I
am often asked by entrepreneurs if they should set up a separate entity for
their small business. For many people, operating as a sole proprietor is
sufficient. If you are doing a little work on the side and you are not in a
risky industry, there is often no reason to set up a separate entity. However,
if you feel that you need to protect your personal assets, you are making
enough money to make self-employment taxes a burden, or you are looking to
bring in partners or investors, you need to consider setting up a separate
entity. This brief article will discuss the many advantages of my favorite
entity, the limited liability company (LLC) taxed as an S corporation (S corp).
An
LLC has many advantages over other business entities.

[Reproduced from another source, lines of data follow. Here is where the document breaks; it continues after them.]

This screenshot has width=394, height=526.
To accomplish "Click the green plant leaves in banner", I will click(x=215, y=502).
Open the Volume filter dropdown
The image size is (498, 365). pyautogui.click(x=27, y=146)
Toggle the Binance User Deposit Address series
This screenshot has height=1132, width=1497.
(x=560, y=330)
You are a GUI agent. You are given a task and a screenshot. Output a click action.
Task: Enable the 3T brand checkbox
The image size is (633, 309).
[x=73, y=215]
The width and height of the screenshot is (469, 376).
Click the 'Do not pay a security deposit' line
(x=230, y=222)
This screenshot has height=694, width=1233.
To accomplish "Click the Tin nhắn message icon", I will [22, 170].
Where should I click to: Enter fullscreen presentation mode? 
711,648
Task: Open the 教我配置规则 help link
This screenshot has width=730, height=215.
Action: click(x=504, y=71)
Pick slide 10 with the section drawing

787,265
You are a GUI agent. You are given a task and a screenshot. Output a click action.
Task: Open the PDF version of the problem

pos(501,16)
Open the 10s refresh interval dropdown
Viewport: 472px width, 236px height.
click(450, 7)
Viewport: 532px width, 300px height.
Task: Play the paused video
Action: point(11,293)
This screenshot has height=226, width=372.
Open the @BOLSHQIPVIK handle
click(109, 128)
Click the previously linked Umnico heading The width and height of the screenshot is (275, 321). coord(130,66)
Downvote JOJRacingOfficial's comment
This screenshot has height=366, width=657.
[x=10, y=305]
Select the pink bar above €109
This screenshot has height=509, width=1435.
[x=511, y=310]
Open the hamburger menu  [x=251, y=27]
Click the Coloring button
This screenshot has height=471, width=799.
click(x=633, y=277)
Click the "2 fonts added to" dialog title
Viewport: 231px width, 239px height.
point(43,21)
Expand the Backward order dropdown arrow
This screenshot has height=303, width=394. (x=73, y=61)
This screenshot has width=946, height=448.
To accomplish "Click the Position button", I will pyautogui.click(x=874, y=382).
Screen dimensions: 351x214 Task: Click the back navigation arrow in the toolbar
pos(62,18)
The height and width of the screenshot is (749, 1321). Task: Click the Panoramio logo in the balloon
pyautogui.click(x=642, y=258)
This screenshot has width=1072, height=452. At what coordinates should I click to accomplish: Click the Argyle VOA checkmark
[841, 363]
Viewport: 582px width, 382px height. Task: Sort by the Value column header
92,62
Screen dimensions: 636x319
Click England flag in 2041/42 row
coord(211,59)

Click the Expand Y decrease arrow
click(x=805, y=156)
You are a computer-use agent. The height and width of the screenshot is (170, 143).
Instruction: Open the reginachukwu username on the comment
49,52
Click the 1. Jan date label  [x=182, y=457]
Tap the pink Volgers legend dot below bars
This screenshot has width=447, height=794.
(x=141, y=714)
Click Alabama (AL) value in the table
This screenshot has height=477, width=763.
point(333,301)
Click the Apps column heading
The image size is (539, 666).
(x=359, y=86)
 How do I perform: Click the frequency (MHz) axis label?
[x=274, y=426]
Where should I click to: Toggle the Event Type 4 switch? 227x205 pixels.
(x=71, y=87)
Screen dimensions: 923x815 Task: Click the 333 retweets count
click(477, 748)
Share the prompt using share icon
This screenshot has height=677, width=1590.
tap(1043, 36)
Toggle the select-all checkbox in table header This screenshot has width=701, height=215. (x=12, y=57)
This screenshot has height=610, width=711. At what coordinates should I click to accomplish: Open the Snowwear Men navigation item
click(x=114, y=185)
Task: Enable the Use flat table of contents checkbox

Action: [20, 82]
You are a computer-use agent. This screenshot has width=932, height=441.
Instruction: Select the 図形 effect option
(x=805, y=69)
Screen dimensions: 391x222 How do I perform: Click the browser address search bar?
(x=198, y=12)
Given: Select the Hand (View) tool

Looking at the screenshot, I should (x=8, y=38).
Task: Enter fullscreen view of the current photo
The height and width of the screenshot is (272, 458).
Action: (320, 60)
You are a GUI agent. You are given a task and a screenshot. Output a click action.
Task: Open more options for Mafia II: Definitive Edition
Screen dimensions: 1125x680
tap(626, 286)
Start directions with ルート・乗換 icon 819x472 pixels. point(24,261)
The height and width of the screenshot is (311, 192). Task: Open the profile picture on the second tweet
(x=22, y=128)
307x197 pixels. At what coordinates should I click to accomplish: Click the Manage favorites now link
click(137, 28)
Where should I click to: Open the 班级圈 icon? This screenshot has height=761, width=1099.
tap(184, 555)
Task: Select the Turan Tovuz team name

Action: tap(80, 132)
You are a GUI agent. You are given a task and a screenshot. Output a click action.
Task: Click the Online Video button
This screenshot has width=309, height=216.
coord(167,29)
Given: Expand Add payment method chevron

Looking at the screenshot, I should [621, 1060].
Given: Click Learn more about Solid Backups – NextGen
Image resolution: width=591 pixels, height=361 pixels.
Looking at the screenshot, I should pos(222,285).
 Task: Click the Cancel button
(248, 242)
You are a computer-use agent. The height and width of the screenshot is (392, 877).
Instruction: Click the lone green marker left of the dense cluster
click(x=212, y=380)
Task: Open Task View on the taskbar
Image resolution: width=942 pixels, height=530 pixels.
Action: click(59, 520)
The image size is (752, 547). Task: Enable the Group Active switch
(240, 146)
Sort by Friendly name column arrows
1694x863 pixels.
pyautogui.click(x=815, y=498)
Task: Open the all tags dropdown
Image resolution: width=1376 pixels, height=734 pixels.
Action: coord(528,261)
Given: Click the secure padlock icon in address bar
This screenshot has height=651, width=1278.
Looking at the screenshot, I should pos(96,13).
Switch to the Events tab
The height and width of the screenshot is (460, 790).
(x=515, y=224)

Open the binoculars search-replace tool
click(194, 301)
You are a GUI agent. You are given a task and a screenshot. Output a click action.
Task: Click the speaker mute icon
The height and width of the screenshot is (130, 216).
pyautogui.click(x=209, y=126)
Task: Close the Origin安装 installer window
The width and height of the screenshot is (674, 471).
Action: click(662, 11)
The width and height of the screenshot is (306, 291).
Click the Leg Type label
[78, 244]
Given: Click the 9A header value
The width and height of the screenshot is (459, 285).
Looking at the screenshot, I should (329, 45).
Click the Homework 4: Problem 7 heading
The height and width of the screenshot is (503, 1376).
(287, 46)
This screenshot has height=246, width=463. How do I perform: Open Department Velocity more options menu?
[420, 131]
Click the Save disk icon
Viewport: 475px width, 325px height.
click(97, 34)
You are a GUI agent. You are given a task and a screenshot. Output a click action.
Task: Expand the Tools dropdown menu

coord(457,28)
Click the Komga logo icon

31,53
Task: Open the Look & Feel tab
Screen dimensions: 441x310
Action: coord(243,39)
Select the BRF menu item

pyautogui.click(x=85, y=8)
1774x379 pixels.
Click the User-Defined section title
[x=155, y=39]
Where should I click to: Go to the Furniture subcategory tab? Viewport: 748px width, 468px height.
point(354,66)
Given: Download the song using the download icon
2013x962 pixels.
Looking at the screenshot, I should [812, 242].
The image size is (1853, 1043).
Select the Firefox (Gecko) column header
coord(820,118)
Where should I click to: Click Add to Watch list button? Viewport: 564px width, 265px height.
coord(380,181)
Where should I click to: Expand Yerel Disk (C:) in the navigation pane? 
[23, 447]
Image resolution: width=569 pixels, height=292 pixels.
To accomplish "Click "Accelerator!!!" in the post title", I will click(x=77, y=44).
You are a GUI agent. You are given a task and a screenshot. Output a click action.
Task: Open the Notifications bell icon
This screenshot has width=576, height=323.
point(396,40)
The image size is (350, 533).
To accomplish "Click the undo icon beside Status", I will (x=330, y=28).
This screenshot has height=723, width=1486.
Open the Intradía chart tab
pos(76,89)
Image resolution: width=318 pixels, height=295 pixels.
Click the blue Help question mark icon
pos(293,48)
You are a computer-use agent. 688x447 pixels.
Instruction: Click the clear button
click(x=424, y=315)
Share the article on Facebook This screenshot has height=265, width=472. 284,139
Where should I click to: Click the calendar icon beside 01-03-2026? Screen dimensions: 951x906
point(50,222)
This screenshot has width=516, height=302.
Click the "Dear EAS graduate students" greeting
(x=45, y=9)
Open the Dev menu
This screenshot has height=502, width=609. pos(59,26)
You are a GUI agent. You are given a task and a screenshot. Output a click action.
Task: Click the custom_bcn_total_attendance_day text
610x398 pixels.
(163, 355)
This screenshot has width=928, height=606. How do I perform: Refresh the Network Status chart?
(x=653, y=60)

An LLC, unlike a sole
proprietorship, is designed to protect your personal assets from creditors. This
“limited liability” means that if you put $5,000 into the entity and the entity
owes a creditor $6,000, you are only liable for what you put into the entity,
or $5,000. The earnings from an LLC are only taxed at the individual level
instead of at the corporate and individual levels like in a C corporation. LLCs
generally are much cheaper and easier to set up and administer than corporations.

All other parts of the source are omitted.